There are signs that firms are doing things to solve the problem. Freshfields, as well as introducing a mandate acceptance committee, tried to draw up a spreadsheet of ECM fees so that it could quote clients a reliable figure for a given deal type, but found that there were simply too many variables. Some firms are tightening up on engagement letters and liability, but this is not the norm – and can even push firms to the periphery in a competitive market.
Maybe they will just have to remain resigned to the fact that IPOs are great business, but dodgy earners.
IPOs use up between £2m and £4m in billable hours for a firm, depending on the size and complexity of the deal. But recovery rates are low, and lower still if the deal fails. Firms can recover anything from nothing to all of the agreed fee if the listing never happens, but assuming the worst-case scenario – where the firm puts £4m of work into an IPO and recovers nothing – the potential loss to the firm is huge.
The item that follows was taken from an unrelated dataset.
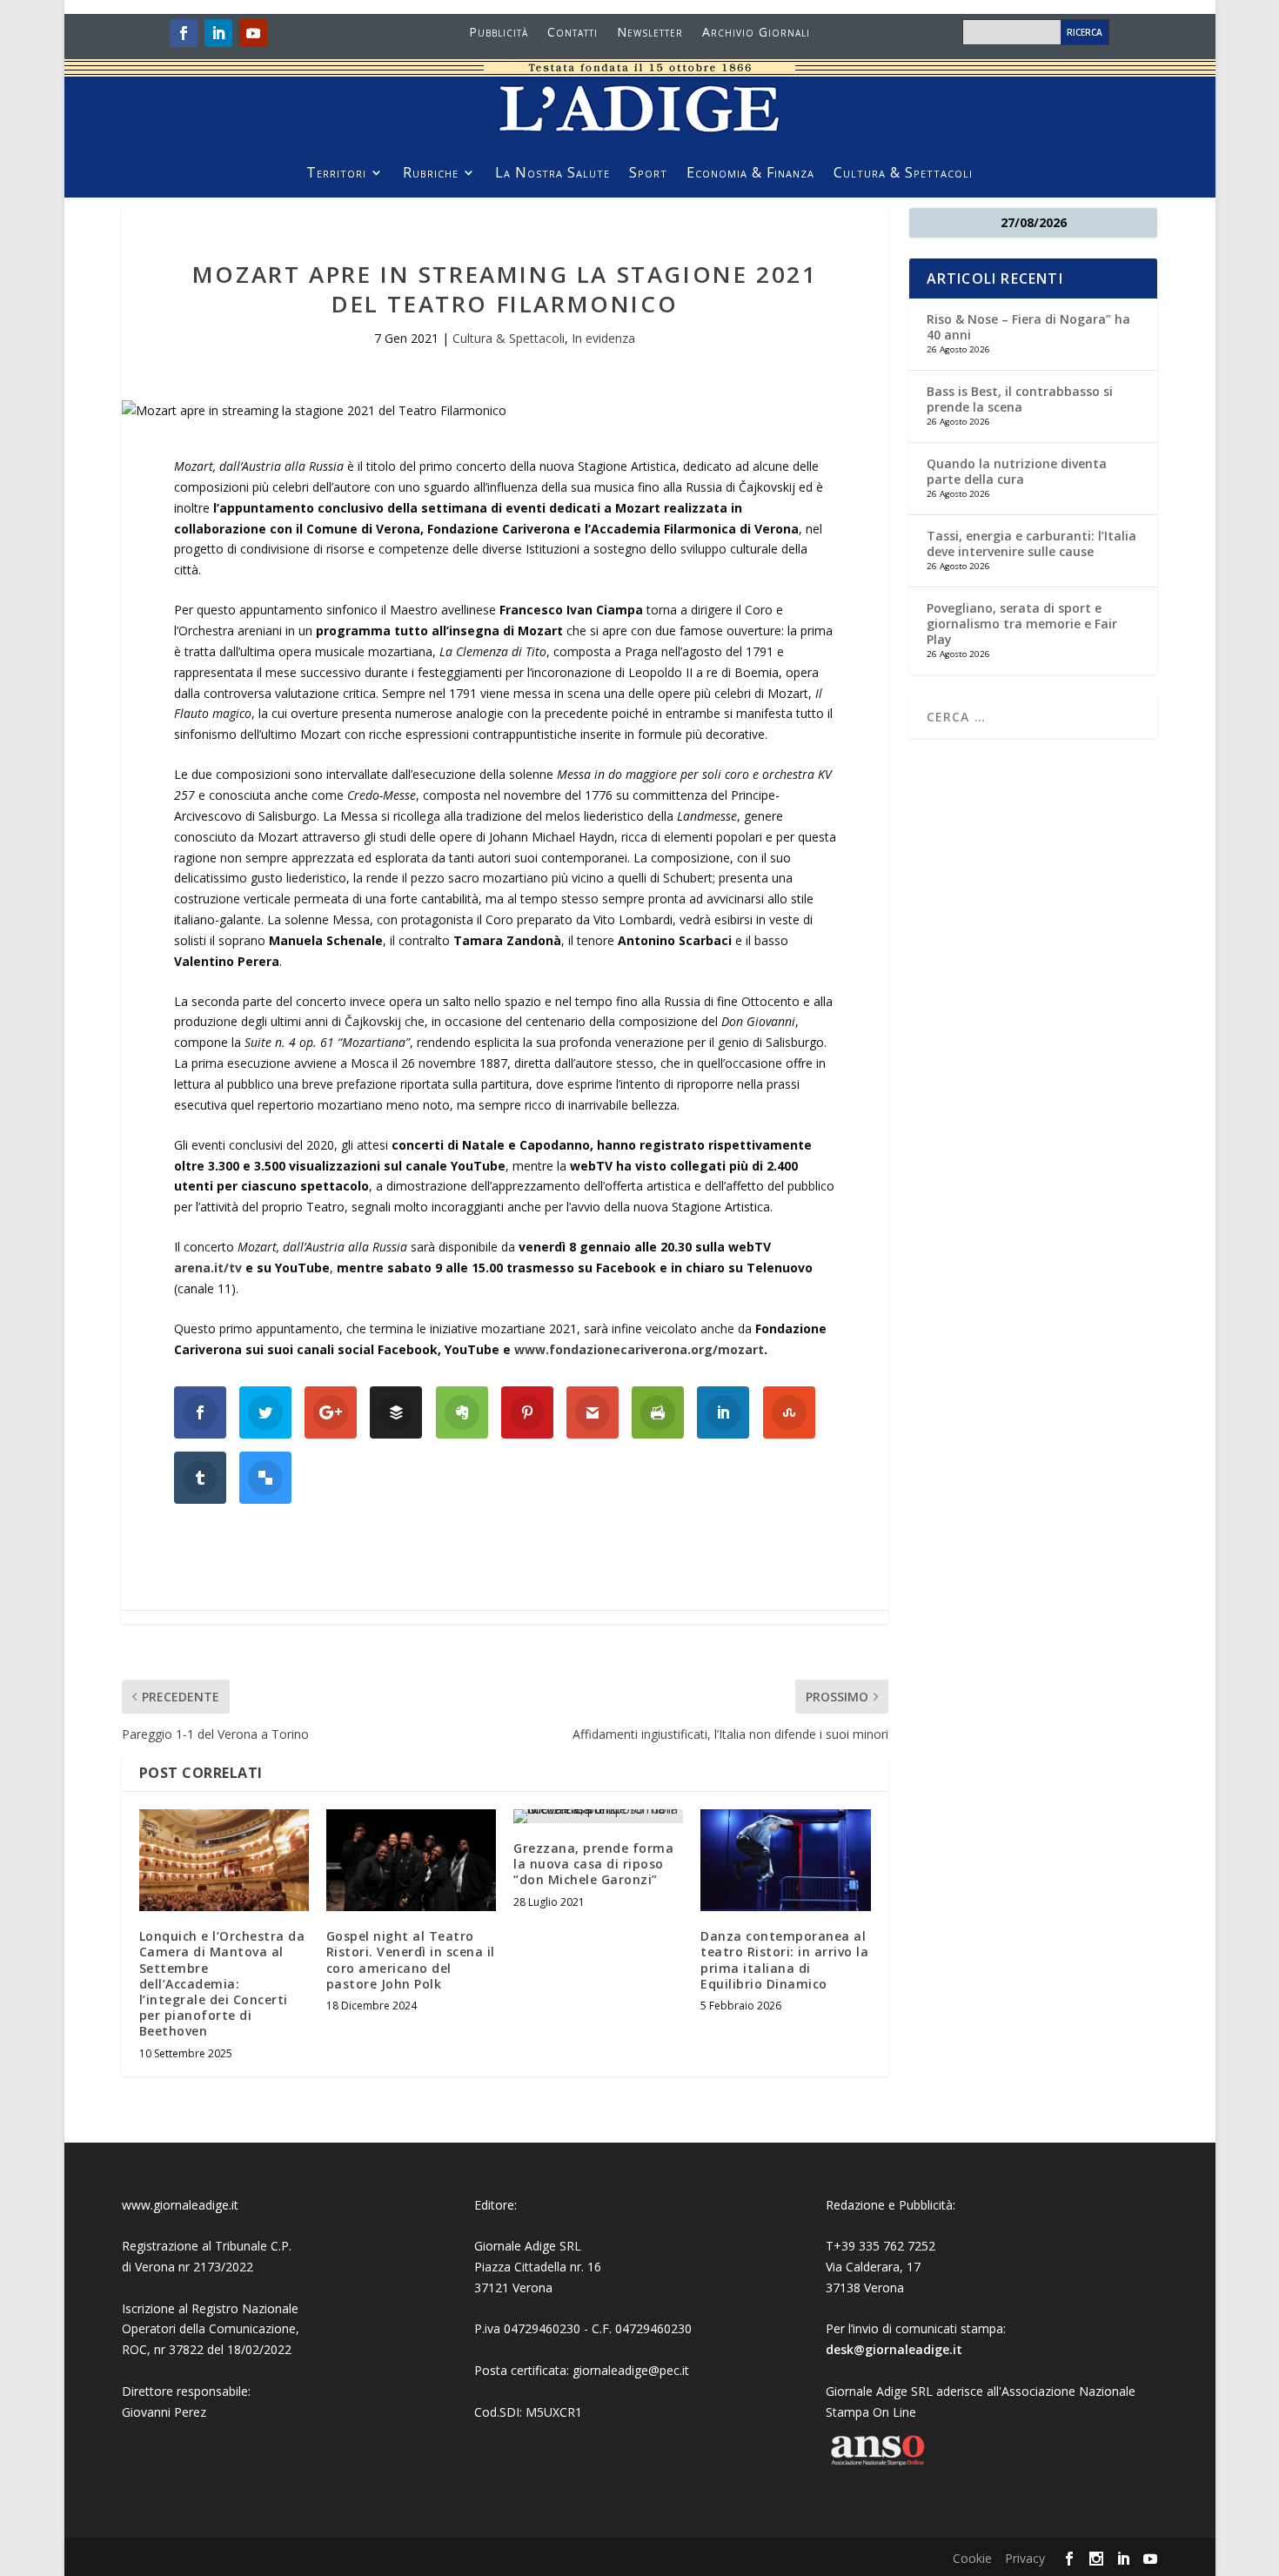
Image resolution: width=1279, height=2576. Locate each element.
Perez (190, 2412)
On this rather extreme assumption, Linklaters’ and Freshfield Bruckhaus Deringer’s involvement in Russian gold miner Nord Gold’s failed IPO in early 2011 could have been costly. The nature of the company would point to it being towards the higher end of the complexity scale and the higher end of the fee spectrum, so the magic circle duo could have lost up to £8m between them. The true scale of the losses is probably much lower.
Both firms’ success rates, mind, are fairly strong: this was their only cancelled IPOs in our three-year data. LG, on other hand, managed to oversee two failed IPOs, compared with 11 successful IPOs, and made potentially the biggest loss in the market. A figure of £4m per deal is a harsh estimate, but a seven-figure loss would seem a fair guess. Dewey & LeBoeuf, meanwhile, was English law adviser on one failed IPO and not a single successful one.
The data only covers deals that failed after reaching the announcement stage. With many more listings dying before they even get this far, the further losses across the market could be significant. And with four London IPOs still pending – covering two Linklaters mandates and one each for Ashurst, Clifford Chance, Dickson Minto and Norton Rose – the nervousness is not over.
Law firms will typically earn between £750,000 and £1.5m from an IPO, although this can vary hugely depending on the importance of winning the client and the complexity of the deal.
Assuming an average of £1m in revenue per deal, Freshfields Bruckhaus Deringer probably raked in roughly £20m in fees from completed London IPOs between 2008 and 2011, or roughly £7m per year – a fraction of its overall corporate turnover in London.
Herbert Smith won as many roles on completed IPOs as Freshfields, 21, but fees are likely to be lower down the spectrum. Ashurst advised on 19 successful IPOs, probably turning over a figure slightly below the £20m mark (or in the region of £6m per year), while Linklaters and Norton Rose churned out 17 each.
LG advised on 11 IPOs, and assuming its fees are also further down the spectrum, might have made in the region of £8m on the deals. Simmons advised on nine IPOs, equating to three a year and an annual income of up to around £3m, while Clifford Chance won eight deals, which, assuming magic circle fees, probably means an annual IPO income slightly above that of Simmons’.